Content starts

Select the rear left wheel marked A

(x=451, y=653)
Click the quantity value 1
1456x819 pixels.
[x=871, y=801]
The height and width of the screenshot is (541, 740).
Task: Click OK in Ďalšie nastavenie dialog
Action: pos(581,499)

Content ends

Assignment:
Exactly and without omission, set down every entry.

The answer:
Select the rear left wheel marked A

(x=451, y=653)
Click the quantity value 1
1456x819 pixels.
[x=871, y=801]
The height and width of the screenshot is (541, 740).
Task: Click OK in Ďalšie nastavenie dialog
Action: pos(581,499)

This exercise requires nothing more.